Ia membandingkan proposal dari China dan Jepang dalam proyek ini. Jepang meminta adanya garansi dari negara (APBN) untuk mendukung proyek tersebut, sementara China tidak memerlukan garansi semacam itu.
“Ada perbedaan mencolok antara proposal China dan Jepang. Proyek dari China yang bernilai USD 6 miliar dianggap lebih murah karena tidak meminta jaminan dari APBN. Sedangkan Jepang, dengan nilai proyek USD 6,2 miliar, menyertakan jaminan dari negara,” ungkap Anthony.

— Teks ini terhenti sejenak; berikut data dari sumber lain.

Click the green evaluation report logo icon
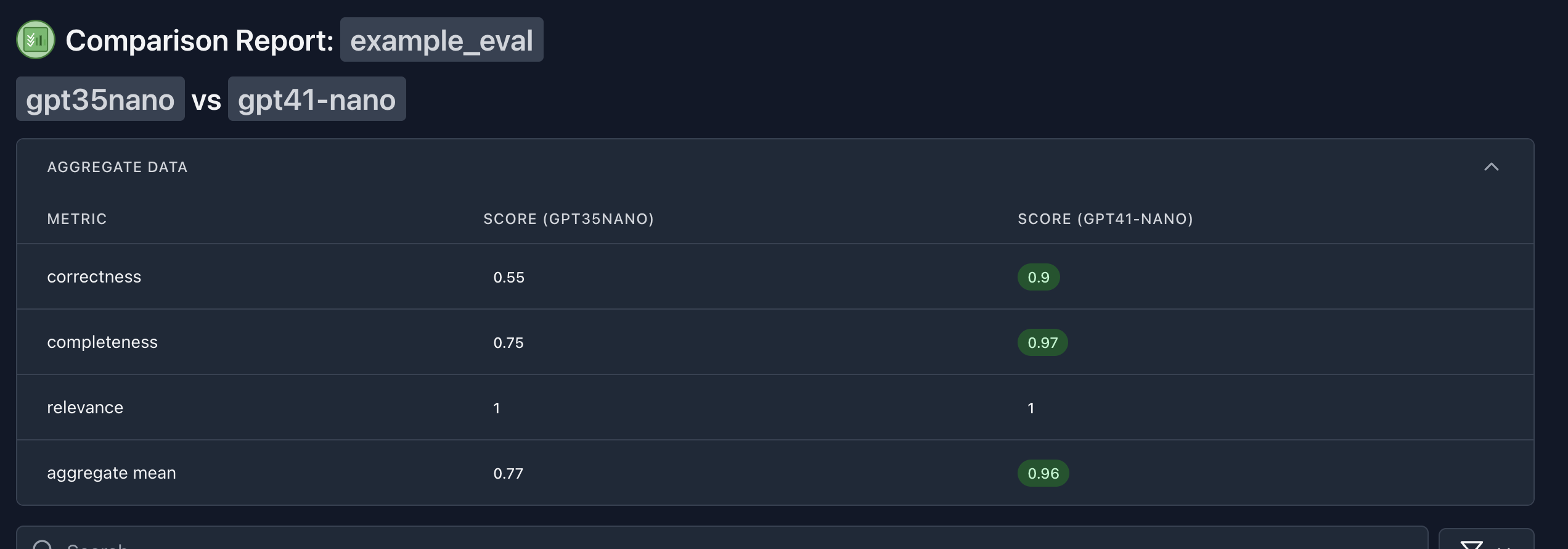1568x549 pixels. tap(36, 40)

Selain itu, ia memaparkan perbedaan besar pada suku bunga pinjaman. China menawarkan pinjaman untuk 75 persen dari total proyek dengan bunga 2 persen per tahun, sedangkan Jepang memberikan bunga hanya 0,1 persen per tahun.
“Jika kita hitung, bunga pinjaman dari China 20 kali lebih mahal dibanding Jepang. Ini bahkan tidak dimasukkan ke dalam perhitungan awal proyek. Setelah dihitung ulang, biaya tambahan dari bunga ini bisa mencapai USD 700-900 juta dalam 10 tahun,” terangnya.
Anthony menyimpulkan bahwa jika dihitung secara keseluruhan, total biaya proyek kereta cepat Jakarta-Bandung yang ditawarkan China sebenarnya jauh lebih mahal dibanding Jepang.
“Biaya proyek dari China yang awalnya USD 6 miliar sebenarnya bisa membengkak menjadi USD 6,9 miliar, jauh melampaui angka yang diajukan Jepang sebesar USD 6,2 miliar,” tambahnya.
Dengan adanya temuan ini, Anthony berharap agar pemerintah dapat lebih transparan dan berhati-hati dalam mengambil keputusan yang berdampak besar pada keuangan negara. Proyek sebesar ini seharusnya tidak hanya mengedepankan kecepatan pembangunan, tetapi juga keberlanjutan ekonomi dan kesejahteraan masyarakat secara menyeluruh.